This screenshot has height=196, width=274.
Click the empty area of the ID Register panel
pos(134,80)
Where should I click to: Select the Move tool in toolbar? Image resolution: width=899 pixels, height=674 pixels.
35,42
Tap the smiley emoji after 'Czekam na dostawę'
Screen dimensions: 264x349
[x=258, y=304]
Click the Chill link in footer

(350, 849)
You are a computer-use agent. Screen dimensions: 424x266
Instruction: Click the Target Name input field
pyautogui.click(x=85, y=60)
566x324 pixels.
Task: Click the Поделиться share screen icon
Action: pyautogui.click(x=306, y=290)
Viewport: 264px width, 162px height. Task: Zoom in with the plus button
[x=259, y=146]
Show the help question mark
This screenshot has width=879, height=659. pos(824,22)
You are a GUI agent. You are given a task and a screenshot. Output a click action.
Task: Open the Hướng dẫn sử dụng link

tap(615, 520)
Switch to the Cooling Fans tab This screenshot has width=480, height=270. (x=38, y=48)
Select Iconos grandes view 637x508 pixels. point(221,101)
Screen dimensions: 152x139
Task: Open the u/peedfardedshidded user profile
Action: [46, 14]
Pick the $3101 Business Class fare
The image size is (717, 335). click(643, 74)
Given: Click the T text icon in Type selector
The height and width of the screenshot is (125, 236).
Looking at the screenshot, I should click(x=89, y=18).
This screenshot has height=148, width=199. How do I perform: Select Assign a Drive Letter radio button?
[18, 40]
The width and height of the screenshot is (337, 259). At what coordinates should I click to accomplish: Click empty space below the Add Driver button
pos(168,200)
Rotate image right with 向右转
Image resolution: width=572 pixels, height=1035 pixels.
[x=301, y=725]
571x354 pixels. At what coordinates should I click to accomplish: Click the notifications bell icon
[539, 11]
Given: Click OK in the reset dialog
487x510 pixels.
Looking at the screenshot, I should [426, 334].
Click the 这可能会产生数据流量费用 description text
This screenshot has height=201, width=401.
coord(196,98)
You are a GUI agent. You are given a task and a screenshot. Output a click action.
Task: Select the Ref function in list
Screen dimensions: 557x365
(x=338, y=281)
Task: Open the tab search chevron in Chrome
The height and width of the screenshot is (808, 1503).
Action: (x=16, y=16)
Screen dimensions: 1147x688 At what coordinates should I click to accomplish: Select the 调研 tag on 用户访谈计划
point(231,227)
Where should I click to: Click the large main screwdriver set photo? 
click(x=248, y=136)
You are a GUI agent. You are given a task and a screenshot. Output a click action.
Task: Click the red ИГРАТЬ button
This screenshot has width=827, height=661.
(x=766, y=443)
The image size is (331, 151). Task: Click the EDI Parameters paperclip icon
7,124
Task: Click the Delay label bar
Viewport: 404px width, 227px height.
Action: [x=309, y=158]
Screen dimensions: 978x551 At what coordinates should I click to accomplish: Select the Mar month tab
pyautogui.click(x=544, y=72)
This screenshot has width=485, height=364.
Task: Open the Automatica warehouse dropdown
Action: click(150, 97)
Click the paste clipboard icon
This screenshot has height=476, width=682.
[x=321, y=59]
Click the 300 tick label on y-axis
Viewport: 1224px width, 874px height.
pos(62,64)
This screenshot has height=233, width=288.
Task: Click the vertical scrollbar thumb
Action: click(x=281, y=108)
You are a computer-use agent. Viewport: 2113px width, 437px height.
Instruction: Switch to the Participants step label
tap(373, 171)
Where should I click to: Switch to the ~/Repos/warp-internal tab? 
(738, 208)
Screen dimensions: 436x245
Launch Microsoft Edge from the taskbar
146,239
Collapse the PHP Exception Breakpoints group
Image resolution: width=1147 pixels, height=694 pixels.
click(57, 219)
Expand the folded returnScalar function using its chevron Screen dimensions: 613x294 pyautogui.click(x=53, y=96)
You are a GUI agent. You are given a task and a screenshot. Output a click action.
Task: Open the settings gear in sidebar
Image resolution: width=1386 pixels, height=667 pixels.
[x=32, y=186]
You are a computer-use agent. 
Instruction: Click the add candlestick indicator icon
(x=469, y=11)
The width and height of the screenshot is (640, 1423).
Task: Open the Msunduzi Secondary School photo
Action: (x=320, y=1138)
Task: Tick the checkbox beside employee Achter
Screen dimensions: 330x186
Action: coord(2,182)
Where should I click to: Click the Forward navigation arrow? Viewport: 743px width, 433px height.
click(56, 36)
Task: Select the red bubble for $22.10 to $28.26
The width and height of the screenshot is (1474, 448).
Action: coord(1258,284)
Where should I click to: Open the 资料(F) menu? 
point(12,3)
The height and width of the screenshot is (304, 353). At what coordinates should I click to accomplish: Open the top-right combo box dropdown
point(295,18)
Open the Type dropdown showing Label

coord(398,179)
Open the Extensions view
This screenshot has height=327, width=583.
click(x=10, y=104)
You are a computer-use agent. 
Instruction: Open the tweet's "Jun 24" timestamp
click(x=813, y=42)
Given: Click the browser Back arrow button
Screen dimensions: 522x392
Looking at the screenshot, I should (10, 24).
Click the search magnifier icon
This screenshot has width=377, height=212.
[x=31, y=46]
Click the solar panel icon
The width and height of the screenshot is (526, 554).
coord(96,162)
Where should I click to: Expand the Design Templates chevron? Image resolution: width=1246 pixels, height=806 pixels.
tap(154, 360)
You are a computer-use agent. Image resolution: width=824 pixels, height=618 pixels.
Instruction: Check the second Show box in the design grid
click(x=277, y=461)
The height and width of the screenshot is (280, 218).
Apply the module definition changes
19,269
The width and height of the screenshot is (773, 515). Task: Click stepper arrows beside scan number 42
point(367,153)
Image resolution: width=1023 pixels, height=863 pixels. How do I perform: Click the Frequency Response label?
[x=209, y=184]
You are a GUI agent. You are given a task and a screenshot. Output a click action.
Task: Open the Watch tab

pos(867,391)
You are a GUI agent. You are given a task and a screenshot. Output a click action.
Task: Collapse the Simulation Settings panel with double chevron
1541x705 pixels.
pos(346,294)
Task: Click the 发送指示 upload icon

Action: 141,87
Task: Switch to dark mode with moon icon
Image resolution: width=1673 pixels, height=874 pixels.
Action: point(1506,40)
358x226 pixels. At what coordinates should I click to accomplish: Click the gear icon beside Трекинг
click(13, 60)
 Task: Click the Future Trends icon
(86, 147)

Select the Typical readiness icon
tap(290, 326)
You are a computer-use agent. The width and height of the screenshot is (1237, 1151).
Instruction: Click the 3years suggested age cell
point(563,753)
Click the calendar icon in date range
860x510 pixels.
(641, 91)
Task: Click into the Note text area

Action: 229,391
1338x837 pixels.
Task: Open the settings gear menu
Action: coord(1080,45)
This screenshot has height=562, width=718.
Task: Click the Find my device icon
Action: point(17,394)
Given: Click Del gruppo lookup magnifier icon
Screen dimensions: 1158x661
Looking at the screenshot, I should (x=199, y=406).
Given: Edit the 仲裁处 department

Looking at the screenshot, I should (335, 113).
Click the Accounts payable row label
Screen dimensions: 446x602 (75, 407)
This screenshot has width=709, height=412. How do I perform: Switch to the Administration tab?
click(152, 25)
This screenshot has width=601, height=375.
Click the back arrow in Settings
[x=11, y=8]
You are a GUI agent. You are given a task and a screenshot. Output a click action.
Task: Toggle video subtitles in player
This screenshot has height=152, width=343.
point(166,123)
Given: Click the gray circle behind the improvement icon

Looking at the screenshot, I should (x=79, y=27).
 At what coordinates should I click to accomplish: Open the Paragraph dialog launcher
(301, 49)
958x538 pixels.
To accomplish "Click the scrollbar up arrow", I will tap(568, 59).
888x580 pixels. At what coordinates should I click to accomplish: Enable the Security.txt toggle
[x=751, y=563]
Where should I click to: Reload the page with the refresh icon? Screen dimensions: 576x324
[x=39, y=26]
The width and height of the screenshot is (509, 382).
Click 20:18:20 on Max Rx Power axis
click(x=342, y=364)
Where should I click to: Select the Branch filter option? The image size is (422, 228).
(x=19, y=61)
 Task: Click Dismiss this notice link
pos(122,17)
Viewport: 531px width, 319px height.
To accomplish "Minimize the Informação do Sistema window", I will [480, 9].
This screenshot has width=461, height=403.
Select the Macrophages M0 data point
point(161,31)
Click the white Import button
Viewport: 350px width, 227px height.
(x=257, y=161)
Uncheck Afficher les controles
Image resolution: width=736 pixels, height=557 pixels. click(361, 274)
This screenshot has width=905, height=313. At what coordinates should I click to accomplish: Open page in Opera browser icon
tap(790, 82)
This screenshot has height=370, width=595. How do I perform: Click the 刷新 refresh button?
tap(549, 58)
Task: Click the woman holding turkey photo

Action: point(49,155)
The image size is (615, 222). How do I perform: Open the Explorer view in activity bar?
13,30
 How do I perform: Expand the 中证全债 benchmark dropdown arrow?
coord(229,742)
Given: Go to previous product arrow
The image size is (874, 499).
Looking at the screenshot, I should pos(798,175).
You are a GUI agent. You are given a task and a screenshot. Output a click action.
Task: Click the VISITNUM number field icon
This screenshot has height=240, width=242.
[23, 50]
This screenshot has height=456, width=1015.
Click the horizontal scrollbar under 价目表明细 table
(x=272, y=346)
===============
TO DO> Throughout the material above, find every line holding "computer" and copy it.

SOLVED PROBLEM>
You are a computer-use agent. Screen dimensions: 424x266
You are a computer-use agent. Viewport: 2113px width, 437px height.
You are a computer-use agent. 
You are a computer-use agent. 
You are a computer-use agent. Image resolution: width=824 pixels, height=618 pixels.
You are a computer-use agent. The width and height of the screenshot is (1237, 1151).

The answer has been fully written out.